**Exercise description**
Exact reproduction of all the data is required, with pictures excluded.

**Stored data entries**
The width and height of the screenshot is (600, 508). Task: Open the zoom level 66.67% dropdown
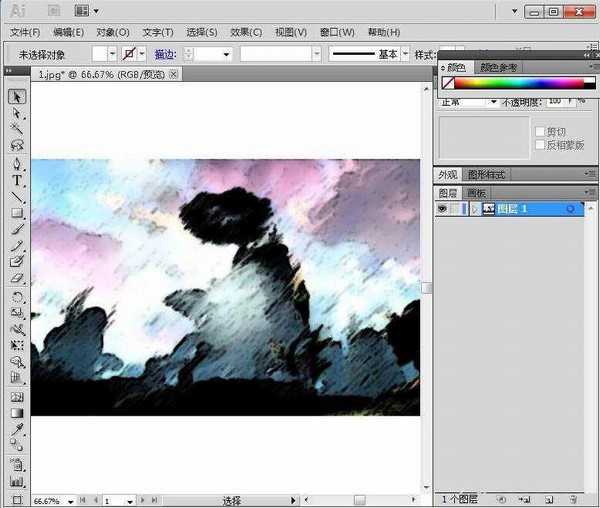(x=68, y=500)
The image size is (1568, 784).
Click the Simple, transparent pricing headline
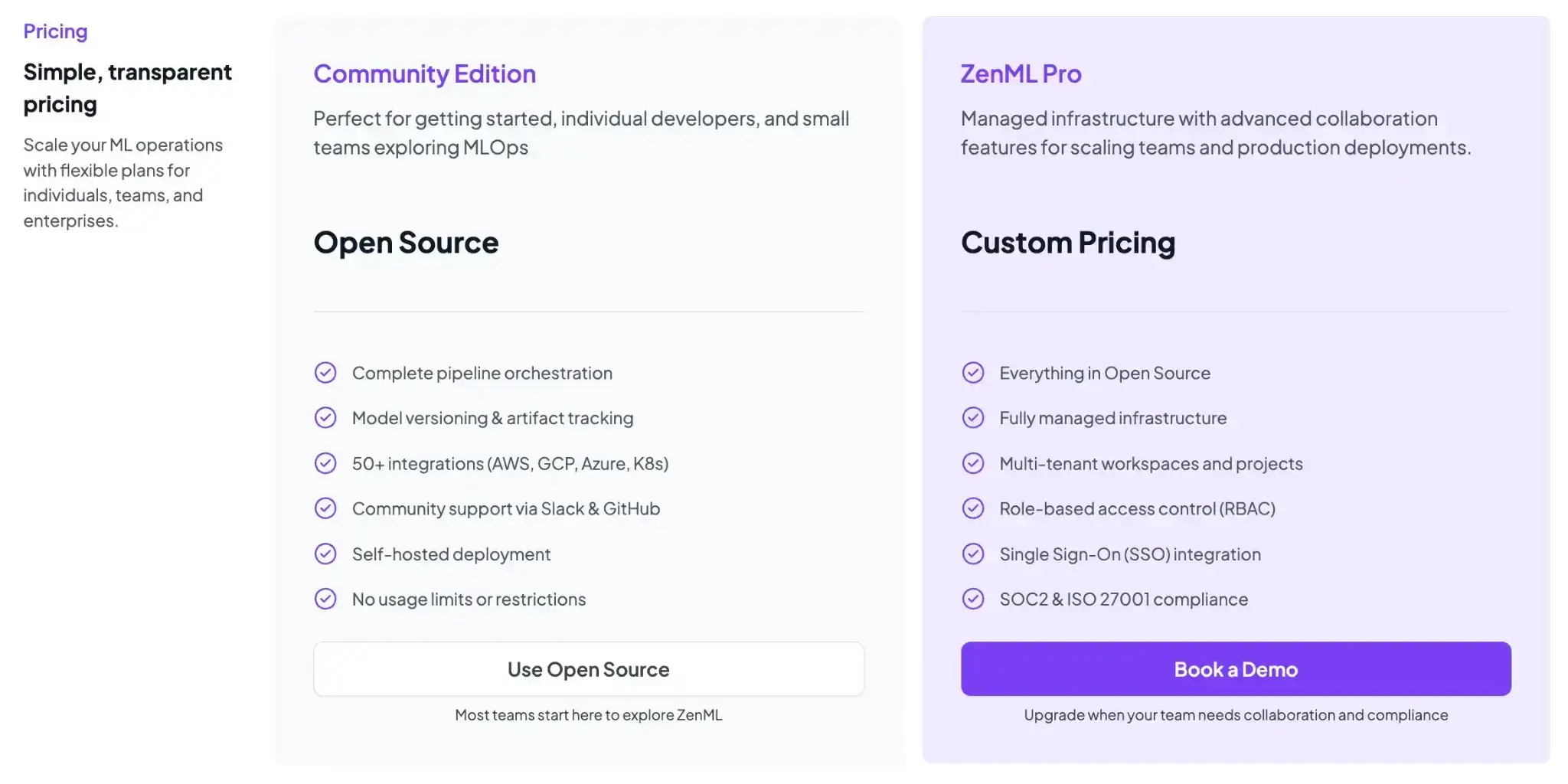coord(127,88)
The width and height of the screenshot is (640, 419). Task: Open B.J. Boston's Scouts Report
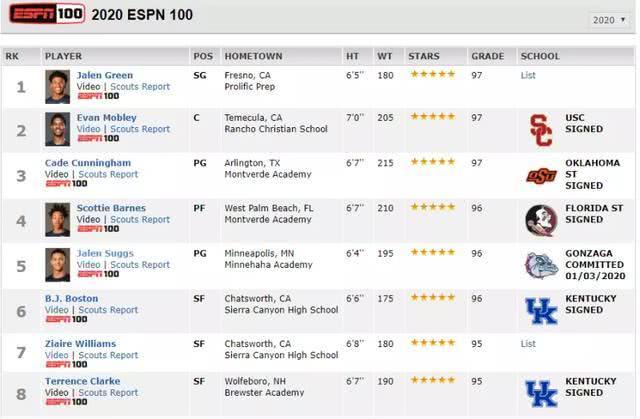(108, 310)
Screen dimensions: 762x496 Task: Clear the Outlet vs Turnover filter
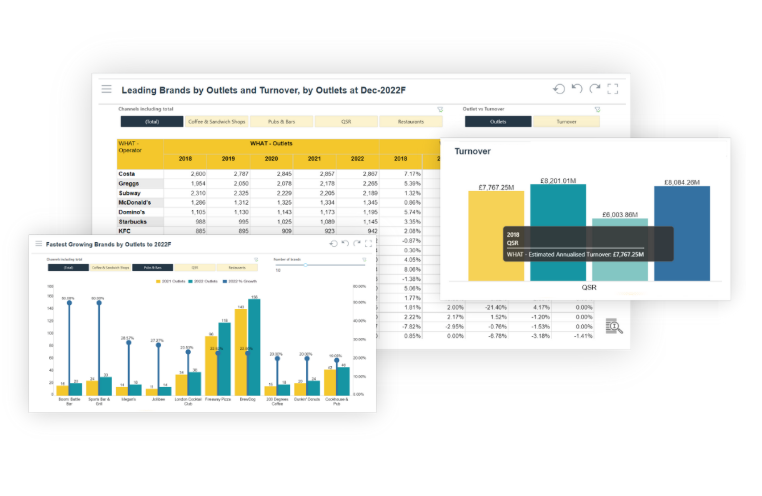[x=597, y=109]
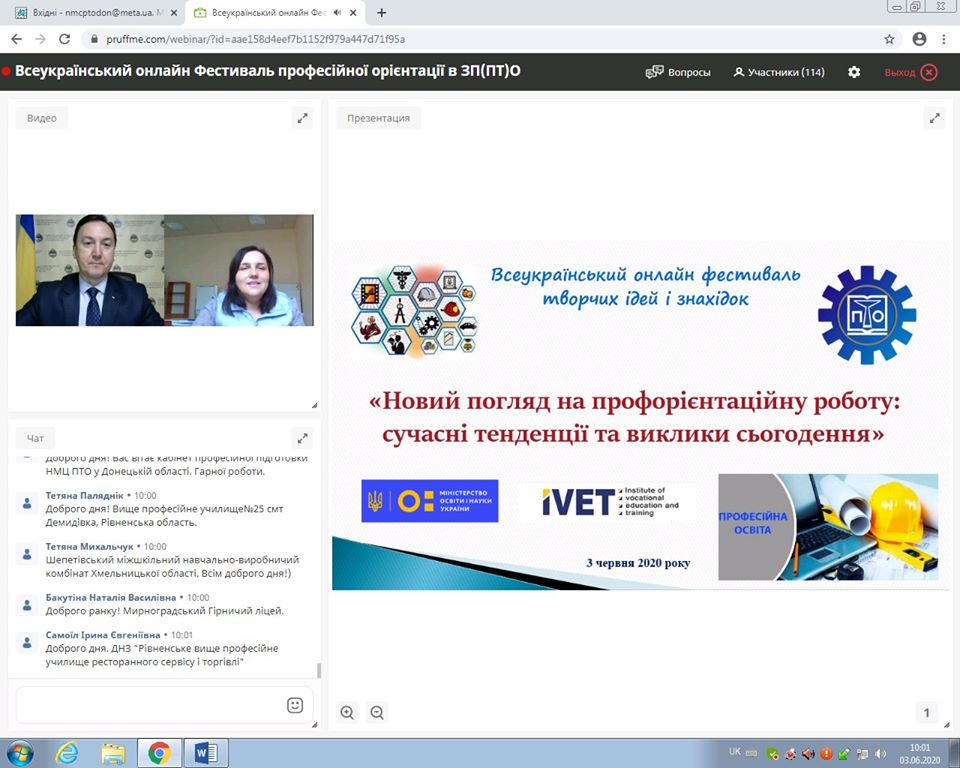The image size is (960, 768).
Task: Type in the chat message input field
Action: (x=150, y=705)
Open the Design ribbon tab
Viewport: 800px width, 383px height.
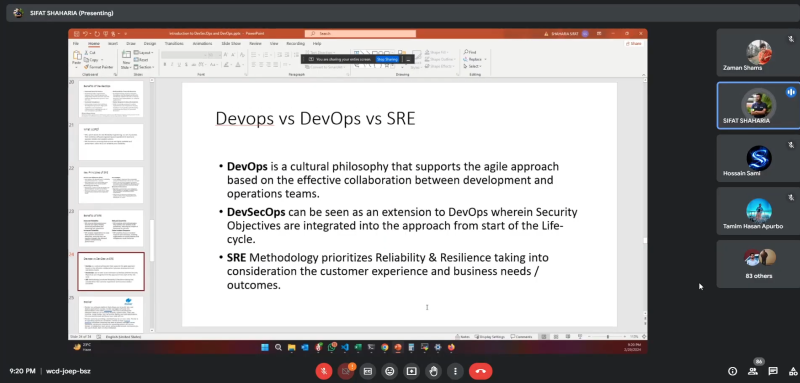tap(149, 44)
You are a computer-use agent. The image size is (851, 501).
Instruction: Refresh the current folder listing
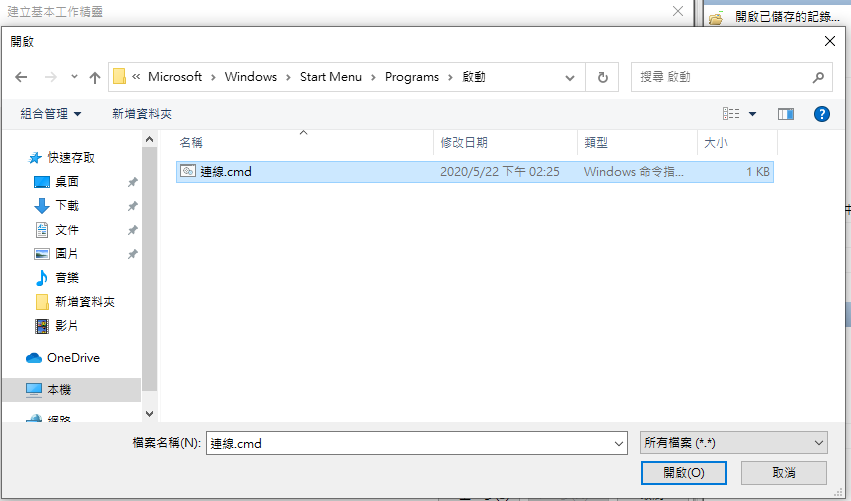click(602, 77)
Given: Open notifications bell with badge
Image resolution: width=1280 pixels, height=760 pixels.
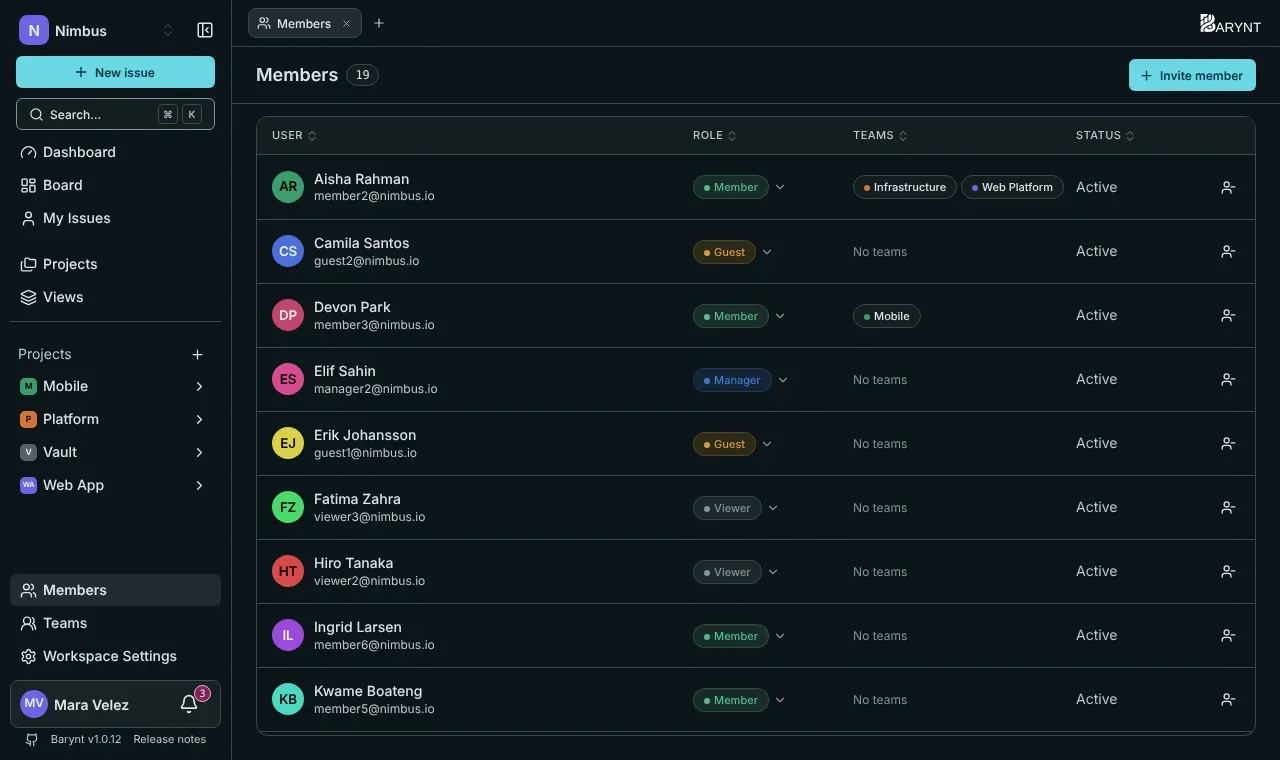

**Response area**
The width and height of the screenshot is (600, 508). Task: Open the zoom level 66.67% dropdown
(x=68, y=500)
The image size is (1568, 784).
Click the Simple, transparent pricing headline
coord(127,88)
The width and height of the screenshot is (640, 419). Task: Open B.J. Boston's Scouts Report
(108, 310)
Screen dimensions: 762x496 Task: Clear the Outlet vs Turnover filter
[x=597, y=109]
The image size is (960, 768).
Task: Type in the chat message input field
Action: (x=150, y=705)
Open the Design ribbon tab
Viewport: 800px width, 383px height.
tap(149, 44)
You are a computer-use agent. The image size is (851, 501).
Instruction: Refresh the current folder listing
click(602, 77)
Given: Open notifications bell with badge
Image resolution: width=1280 pixels, height=760 pixels.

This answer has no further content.